## DATA FOR PROCESSING
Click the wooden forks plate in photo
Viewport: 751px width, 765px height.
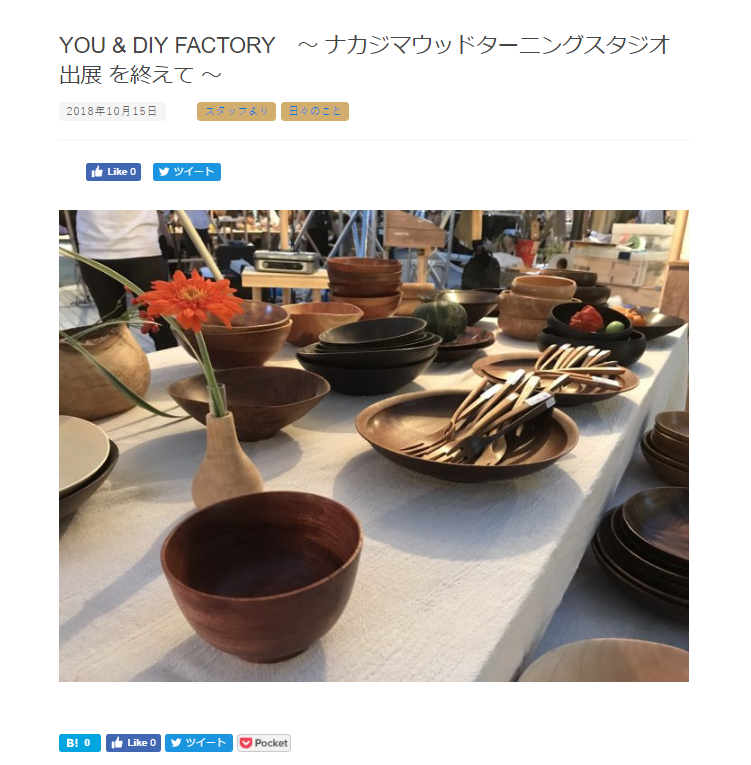click(x=467, y=435)
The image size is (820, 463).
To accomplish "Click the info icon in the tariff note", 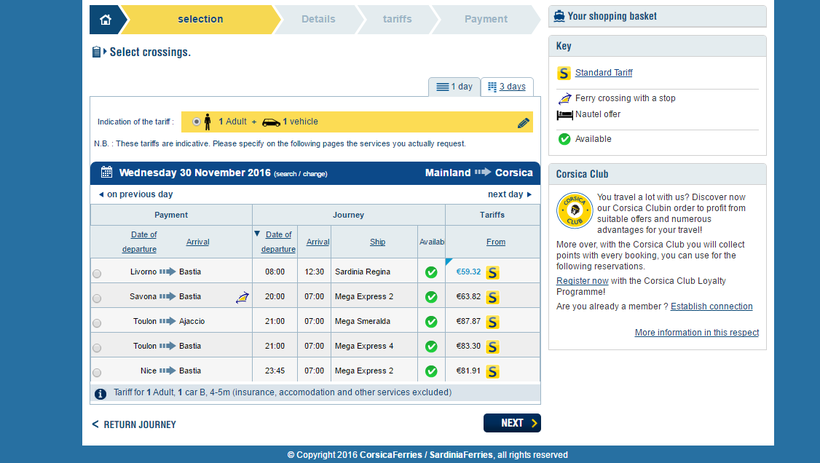I will click(101, 394).
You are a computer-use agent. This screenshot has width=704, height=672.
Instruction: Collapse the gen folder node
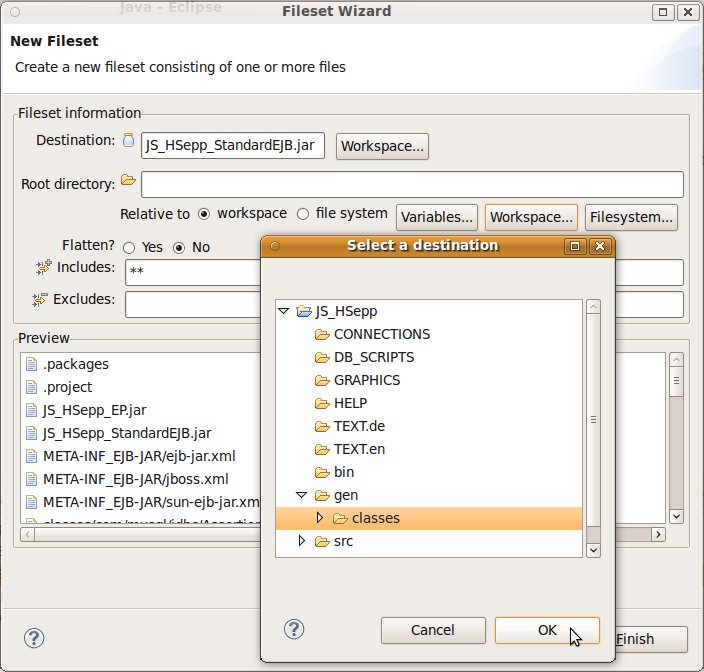[302, 495]
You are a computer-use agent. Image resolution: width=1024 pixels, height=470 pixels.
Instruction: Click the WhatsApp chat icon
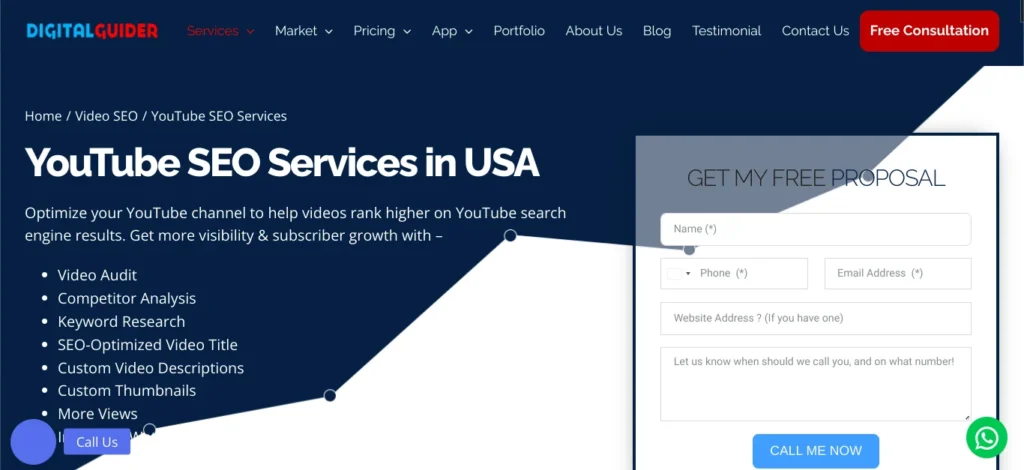[986, 438]
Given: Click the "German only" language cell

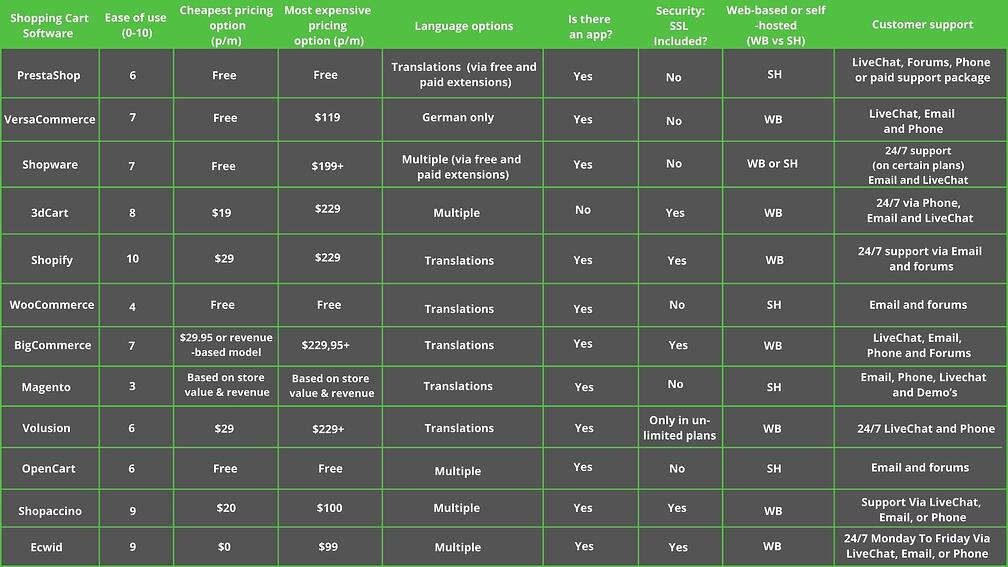Looking at the screenshot, I should (458, 118).
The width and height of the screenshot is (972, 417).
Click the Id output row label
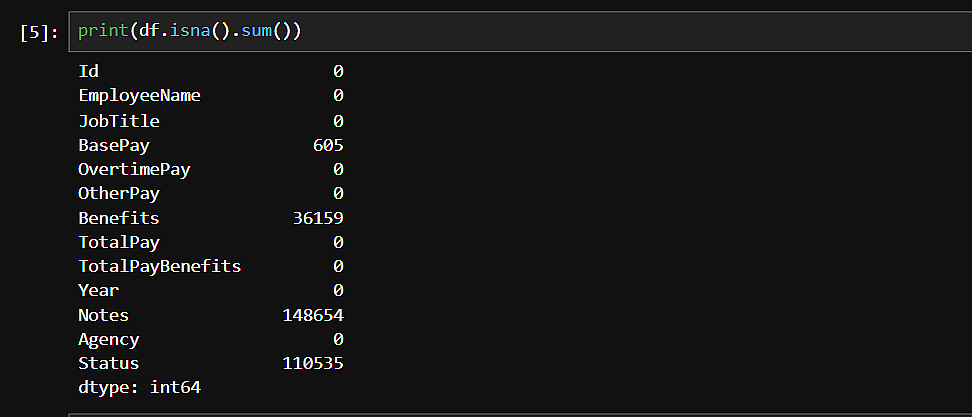click(88, 72)
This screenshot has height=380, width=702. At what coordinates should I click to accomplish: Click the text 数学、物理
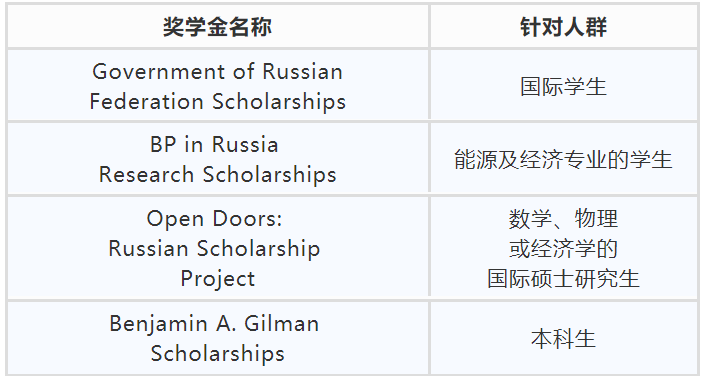tap(563, 219)
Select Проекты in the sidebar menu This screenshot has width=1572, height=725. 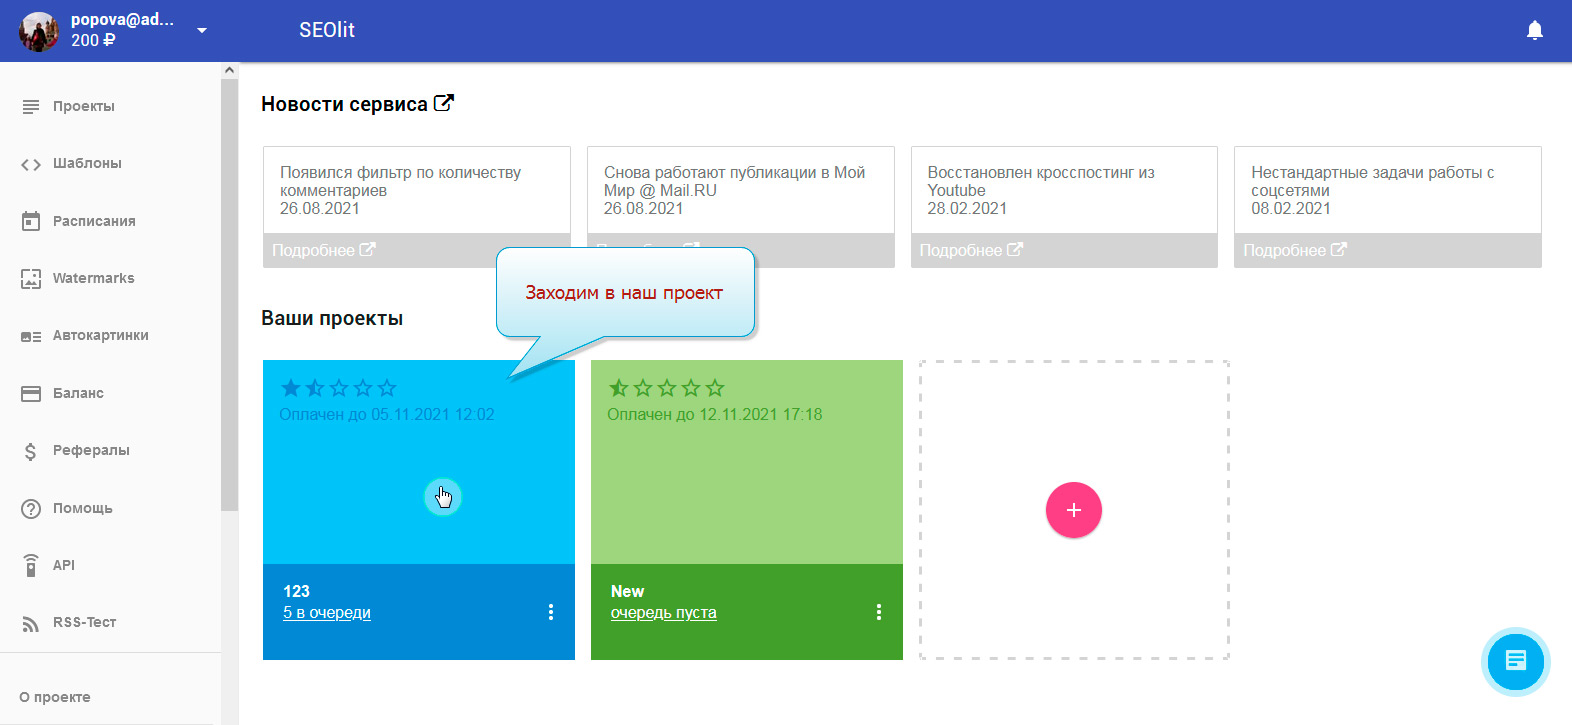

## EXERCISE BRIEF
Show each line of the listing that contains the string "Instruction", treating uppercase and lowercase letters as different.

## SOLUTION TO THIS TASK
Instruction: Collapse the gen folder node
Instruction: Click the WhatsApp chat icon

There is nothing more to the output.